Operating fluid bed dryers today still involves more art than it does science. “Basically, an operator looks through a sight glass and manually controls the process,” says Todd Pugsley, professor of chemical engineering at the University of Saskatchewan (Saskatoon).
Scale-up is even more problematic, he says, since what happens at the benchtop level is very different from what happens during full-scale production. “Patterns within the vessels change,” he says. And those changes ultimately affect product quality; larger granules can be segregated or finer granules entrained. Highly potent drugs or protein-based therapies are at greatest risk for quality problems.
Pugsley and his team have been studying the gas-particle and particle-particle interactions of fluid bed drying since 1998. They’re using new sensors, tomography and high-speed photography to capture the dynamic behavior of particles in the dryer. “Tomography’s nonintrusive, and you get a clear picture of what’s going on,” Pugsley says.
|Fiber optics and high-speed photography pinpointed the problematic zone (shown here): the base of the product container, at the interface of the container wall and horizontal orifice plate. Graphic courtesy of Glatt.|
A team including Pugsley and his colleagues, as well as Merck Frosst Canada, used electrical capacitance tomography to determine the optimal flow behavior to improve drying and minimize fines. Then they used models to calibrate the sensor and confirmed results with Xray tomography.
In a previous project, they had used a piezoelectric sensor to measure pressure fluctuation within a dryer. They replaced the product bowl’s viewing window with an acrylic insert threaded so that the transducer could be mounted within it. They then collected data for both a dry and a wet bed of granules, with the wet bed moving from 33% wt. to 4% wt. moisture.
Chaos analysis, in the form of the S-statistic method, developed by J.R. van Ommen of the Technical University of Delft, was then used to analyze data. Hydrodynamics varied depending on the amount of moisture present. “When you take wet granules in a fluidized bed and start to dry them, the behavior of gases and the solid flow patterns change significantly,” says Pugsley. Ultimately, knowledge gained will lead to automatic control systems, he says.
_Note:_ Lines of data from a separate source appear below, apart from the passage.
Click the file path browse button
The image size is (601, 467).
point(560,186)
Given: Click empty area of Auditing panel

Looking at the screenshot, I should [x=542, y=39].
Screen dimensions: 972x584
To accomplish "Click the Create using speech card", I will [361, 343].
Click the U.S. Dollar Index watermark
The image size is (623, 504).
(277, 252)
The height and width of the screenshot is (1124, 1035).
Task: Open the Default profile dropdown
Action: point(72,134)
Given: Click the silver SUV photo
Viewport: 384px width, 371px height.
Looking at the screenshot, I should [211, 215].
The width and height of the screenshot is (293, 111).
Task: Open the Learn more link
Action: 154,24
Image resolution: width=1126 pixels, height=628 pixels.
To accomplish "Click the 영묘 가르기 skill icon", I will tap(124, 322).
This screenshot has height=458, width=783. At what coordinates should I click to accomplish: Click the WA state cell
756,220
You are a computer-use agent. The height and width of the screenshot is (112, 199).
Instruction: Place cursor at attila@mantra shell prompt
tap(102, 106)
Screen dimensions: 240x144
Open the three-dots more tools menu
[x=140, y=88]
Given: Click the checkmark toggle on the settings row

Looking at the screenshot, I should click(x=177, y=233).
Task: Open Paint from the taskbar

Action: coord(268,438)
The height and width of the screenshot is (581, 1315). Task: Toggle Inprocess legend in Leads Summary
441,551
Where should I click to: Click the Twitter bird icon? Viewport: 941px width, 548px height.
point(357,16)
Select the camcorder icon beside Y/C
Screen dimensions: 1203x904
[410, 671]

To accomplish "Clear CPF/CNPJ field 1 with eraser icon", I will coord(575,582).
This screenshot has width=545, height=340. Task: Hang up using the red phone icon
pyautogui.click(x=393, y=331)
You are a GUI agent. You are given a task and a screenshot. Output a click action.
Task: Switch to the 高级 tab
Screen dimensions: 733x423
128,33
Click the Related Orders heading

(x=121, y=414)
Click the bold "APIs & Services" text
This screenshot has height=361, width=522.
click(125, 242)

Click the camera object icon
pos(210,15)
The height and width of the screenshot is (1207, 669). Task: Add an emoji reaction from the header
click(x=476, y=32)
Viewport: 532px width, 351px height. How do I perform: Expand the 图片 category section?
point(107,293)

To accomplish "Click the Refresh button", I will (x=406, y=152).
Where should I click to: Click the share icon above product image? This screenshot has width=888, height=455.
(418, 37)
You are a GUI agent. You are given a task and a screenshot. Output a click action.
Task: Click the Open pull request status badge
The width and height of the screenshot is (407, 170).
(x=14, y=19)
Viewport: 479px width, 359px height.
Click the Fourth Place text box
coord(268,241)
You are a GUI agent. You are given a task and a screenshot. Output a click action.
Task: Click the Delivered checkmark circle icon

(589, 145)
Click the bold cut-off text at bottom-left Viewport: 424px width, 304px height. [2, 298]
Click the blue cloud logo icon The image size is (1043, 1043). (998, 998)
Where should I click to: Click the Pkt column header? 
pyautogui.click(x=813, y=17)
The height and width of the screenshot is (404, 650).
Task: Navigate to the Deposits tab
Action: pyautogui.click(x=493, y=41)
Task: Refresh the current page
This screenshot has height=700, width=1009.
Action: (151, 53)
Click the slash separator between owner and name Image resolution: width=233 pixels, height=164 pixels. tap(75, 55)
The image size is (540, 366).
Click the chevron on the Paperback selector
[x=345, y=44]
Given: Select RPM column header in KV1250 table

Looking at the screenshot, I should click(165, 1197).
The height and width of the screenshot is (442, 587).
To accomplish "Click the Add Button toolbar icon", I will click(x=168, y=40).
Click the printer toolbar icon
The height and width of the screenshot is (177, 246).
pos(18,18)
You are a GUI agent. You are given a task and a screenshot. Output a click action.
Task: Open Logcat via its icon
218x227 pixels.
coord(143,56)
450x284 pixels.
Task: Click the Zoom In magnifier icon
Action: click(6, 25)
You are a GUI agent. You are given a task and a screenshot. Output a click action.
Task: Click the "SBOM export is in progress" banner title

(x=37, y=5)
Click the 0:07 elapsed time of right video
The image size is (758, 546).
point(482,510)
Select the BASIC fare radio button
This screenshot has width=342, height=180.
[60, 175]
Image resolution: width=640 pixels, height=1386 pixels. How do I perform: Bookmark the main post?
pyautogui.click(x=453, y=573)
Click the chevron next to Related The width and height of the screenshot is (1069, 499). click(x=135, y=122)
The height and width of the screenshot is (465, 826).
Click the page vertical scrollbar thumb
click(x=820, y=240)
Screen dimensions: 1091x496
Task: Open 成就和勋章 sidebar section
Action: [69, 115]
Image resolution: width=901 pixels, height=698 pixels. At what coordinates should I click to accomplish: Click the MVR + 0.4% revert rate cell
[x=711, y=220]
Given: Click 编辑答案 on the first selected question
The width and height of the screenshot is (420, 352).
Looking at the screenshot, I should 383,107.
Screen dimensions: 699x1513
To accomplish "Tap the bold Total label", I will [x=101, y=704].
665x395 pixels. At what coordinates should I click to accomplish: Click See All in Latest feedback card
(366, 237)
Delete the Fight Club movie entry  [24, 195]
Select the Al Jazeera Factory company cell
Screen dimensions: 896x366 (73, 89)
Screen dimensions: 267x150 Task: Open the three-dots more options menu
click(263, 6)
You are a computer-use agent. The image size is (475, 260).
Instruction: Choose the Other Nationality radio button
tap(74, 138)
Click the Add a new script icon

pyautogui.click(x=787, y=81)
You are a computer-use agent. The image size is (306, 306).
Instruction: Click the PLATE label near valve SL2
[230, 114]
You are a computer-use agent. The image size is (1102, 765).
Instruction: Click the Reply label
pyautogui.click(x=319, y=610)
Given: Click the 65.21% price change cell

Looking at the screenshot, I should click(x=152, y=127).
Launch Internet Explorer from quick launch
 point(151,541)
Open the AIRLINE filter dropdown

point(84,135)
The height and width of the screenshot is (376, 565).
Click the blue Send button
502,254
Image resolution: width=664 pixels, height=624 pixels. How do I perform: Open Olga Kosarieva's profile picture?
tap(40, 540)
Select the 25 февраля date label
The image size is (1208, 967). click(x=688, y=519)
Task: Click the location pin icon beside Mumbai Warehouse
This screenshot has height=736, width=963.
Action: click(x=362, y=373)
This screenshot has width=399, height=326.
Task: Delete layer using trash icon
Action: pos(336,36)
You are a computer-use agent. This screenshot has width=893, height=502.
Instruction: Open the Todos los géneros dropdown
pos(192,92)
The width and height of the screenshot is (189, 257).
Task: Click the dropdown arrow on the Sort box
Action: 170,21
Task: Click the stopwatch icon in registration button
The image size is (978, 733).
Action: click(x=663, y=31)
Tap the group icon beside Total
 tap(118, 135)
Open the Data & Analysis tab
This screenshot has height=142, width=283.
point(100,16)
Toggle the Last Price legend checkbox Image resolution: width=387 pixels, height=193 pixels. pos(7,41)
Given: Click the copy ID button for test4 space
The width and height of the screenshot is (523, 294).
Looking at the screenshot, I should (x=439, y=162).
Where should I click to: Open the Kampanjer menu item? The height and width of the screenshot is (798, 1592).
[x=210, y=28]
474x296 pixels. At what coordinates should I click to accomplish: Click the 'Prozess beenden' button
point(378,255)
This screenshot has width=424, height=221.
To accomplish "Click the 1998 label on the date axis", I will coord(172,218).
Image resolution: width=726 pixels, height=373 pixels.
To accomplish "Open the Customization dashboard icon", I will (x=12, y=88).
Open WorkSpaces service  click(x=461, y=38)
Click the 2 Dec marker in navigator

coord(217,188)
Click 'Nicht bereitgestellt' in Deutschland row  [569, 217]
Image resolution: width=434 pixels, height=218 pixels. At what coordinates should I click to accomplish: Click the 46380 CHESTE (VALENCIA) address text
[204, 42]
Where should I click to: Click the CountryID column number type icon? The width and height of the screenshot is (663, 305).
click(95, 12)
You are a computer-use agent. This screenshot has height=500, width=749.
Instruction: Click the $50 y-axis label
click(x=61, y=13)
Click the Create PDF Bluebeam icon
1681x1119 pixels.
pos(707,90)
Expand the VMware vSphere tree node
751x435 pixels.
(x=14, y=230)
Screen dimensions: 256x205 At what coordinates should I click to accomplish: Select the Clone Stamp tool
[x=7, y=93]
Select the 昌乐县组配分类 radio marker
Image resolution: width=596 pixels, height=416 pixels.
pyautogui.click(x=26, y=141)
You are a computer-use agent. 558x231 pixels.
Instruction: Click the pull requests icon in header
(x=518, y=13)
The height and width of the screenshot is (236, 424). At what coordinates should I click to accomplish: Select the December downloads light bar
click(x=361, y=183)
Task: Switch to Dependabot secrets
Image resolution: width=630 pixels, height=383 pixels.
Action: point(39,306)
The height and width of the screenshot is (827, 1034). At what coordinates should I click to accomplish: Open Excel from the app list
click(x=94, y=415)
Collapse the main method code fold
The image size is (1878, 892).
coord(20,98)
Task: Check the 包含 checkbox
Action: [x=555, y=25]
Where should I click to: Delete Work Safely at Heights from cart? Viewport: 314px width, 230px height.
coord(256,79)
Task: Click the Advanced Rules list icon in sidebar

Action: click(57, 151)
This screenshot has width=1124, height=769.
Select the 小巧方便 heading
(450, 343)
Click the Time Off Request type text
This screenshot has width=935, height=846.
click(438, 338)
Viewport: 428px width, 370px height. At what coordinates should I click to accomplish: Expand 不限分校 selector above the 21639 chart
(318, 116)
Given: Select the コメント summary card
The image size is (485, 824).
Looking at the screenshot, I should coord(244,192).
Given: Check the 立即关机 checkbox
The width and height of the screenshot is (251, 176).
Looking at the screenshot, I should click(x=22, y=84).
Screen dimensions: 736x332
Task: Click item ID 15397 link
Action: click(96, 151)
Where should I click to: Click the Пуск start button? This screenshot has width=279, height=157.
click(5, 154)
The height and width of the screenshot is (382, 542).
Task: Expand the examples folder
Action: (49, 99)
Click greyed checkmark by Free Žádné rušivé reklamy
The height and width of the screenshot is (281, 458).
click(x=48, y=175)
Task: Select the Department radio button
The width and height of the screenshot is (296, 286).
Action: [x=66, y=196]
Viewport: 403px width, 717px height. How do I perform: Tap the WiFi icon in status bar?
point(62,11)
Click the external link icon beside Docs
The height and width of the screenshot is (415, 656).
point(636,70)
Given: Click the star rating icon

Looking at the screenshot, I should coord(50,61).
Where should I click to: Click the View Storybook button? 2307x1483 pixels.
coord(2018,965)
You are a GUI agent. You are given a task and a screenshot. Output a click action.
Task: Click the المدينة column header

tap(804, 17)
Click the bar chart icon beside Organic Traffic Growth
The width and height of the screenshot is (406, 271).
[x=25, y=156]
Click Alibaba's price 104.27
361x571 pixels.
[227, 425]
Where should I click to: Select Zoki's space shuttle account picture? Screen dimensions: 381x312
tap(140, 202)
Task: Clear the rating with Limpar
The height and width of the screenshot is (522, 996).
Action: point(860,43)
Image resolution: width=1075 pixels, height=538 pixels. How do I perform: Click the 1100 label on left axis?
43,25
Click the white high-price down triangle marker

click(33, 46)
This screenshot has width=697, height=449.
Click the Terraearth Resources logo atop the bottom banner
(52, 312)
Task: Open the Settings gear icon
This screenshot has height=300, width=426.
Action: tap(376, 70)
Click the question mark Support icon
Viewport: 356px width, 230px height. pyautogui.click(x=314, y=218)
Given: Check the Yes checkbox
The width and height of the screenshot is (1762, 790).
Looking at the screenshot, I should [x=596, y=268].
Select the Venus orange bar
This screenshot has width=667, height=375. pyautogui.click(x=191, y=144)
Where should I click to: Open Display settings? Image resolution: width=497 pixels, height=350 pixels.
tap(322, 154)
Not only drug manufacturers are refining visual hydrodynamic measurement techniques. The fluidized bed equipment maker Glatt used fiber optics and high-speed photography to characterize the Wurster coating process and pinpoint problem zones, to optimize it for tablet coating. Research ultimately led to the design of a new insert (see "Insert Improves Wurster Coating for Tablets, Particles") that improves coating uniformity.
Academic research promises to raise the level of process understanding. “Manufacturers will be able to show FDA that they understand how changes in gas velocity and changes in the humidity of incoming air affect the process, as well as product quality,” says Pugsley. Research in this subject is also ongoing at the University of Calgary, the City College of New York, and Rutgers University.